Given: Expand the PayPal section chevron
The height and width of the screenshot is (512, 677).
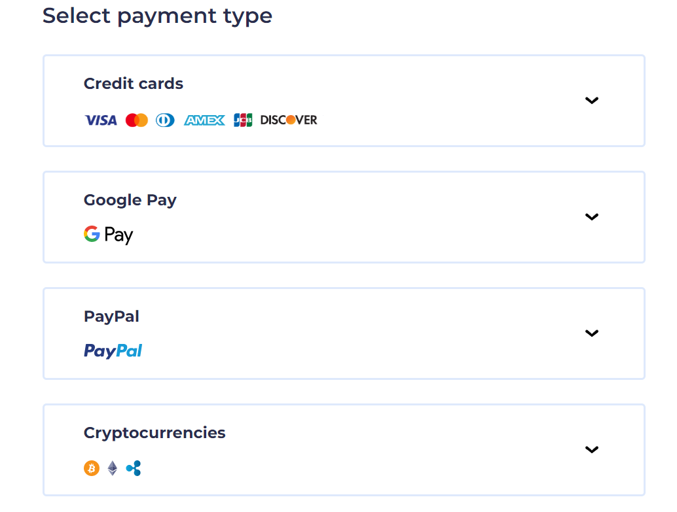Looking at the screenshot, I should pos(592,333).

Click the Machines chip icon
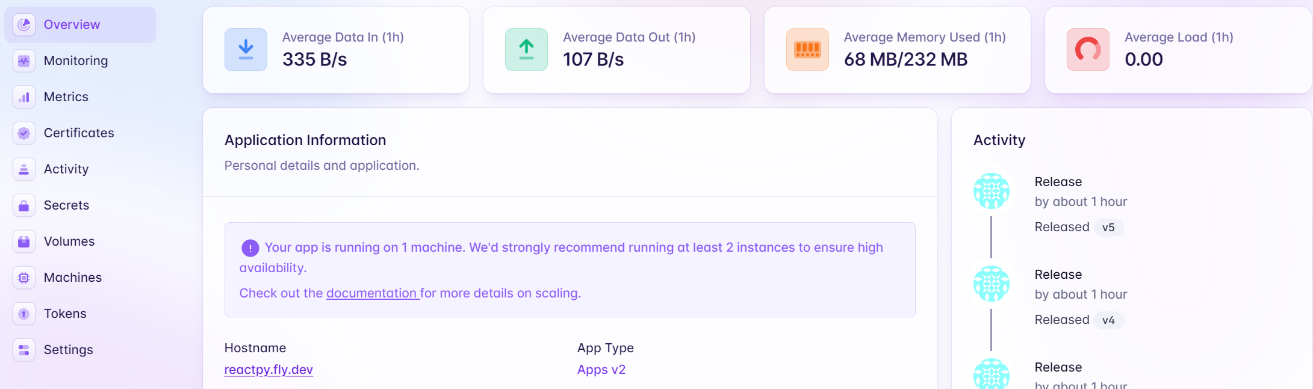pos(24,278)
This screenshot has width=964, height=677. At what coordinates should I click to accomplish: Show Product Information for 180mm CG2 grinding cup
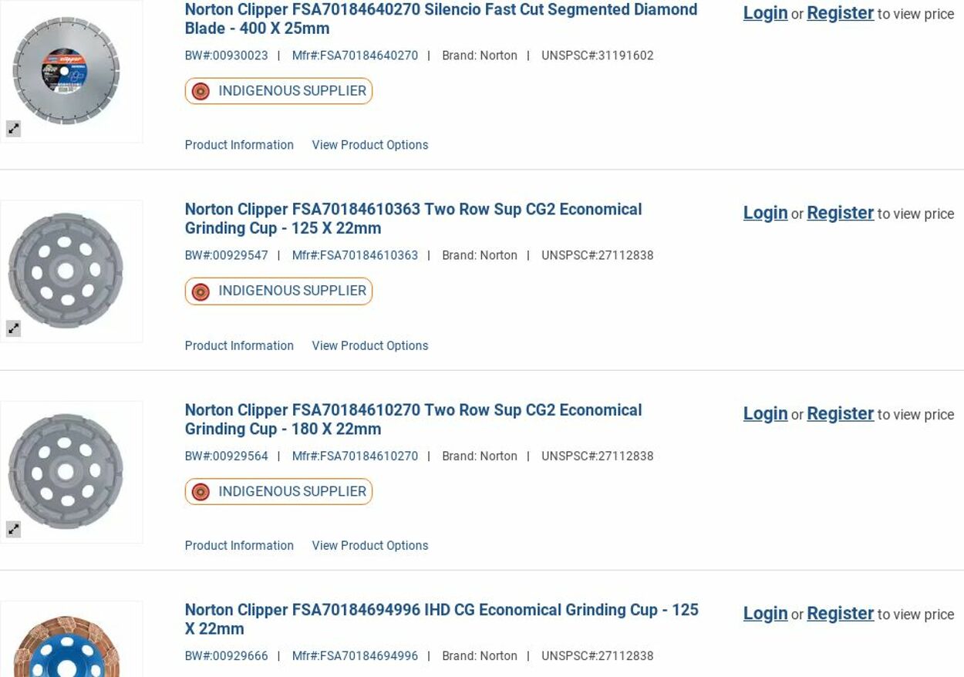(x=239, y=545)
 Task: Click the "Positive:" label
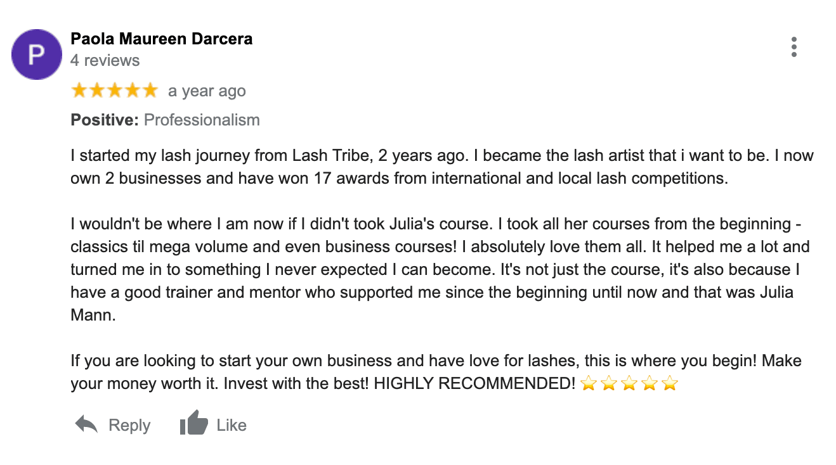click(x=105, y=120)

__Exercise directions__. Please transcribe, with no additions, the lines starting at the one that contains "This screenshot has" and running through the last line of the entries, inclusive. Leave the pictures out.

__Result of this exercise__.
This screenshot has width=964, height=677. At what coordinates should I click to accomplish: Show Product Information for 180mm CG2 grinding cup
(x=239, y=545)
 Task: Click the "Positive:" label
click(x=105, y=120)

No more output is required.